Saved data entries
____________

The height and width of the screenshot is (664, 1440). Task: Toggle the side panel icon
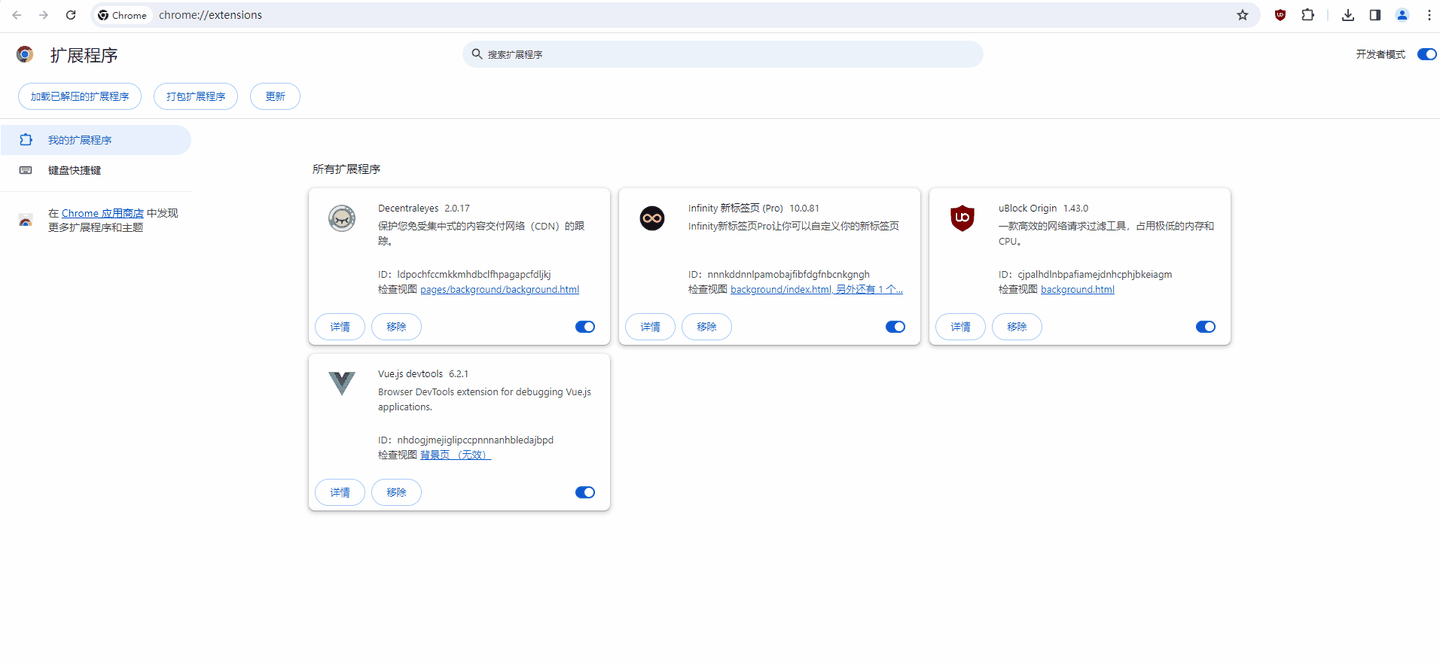(1375, 15)
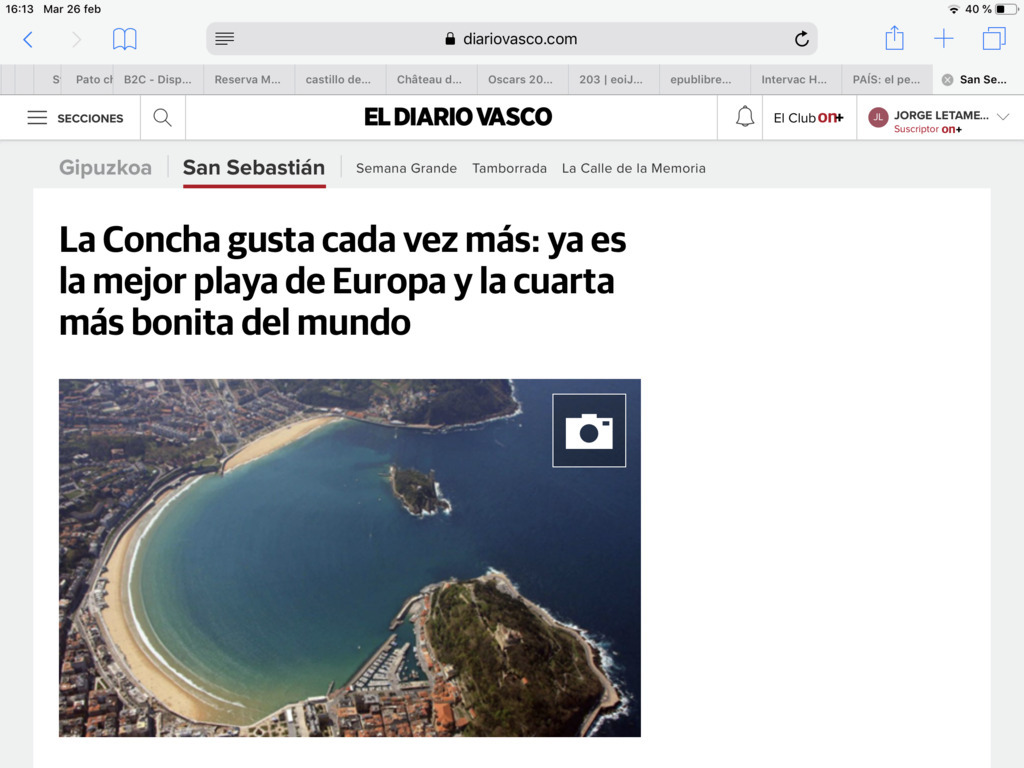Click the notifications bell icon
Screen dimensions: 1024x768
(x=744, y=118)
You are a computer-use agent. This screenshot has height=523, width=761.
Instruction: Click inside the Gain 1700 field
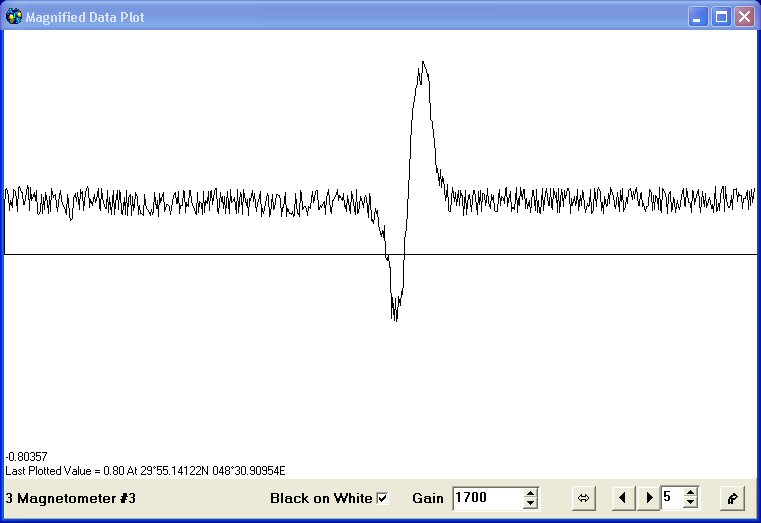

____________

(PROBLEM TO WORK ON)
Using the records above, output an exact copy without any pictures.

(SOLUTION FOR THIS EXERCISE)
The height and width of the screenshot is (664, 1440). Task: Toggle the side panel icon
(1375, 15)
Click the notifications bell icon
Screen dimensions: 1024x768
(x=744, y=118)
You are a computer-use agent. This screenshot has height=523, width=761.
Instruction: Click inside the Gain 1700 field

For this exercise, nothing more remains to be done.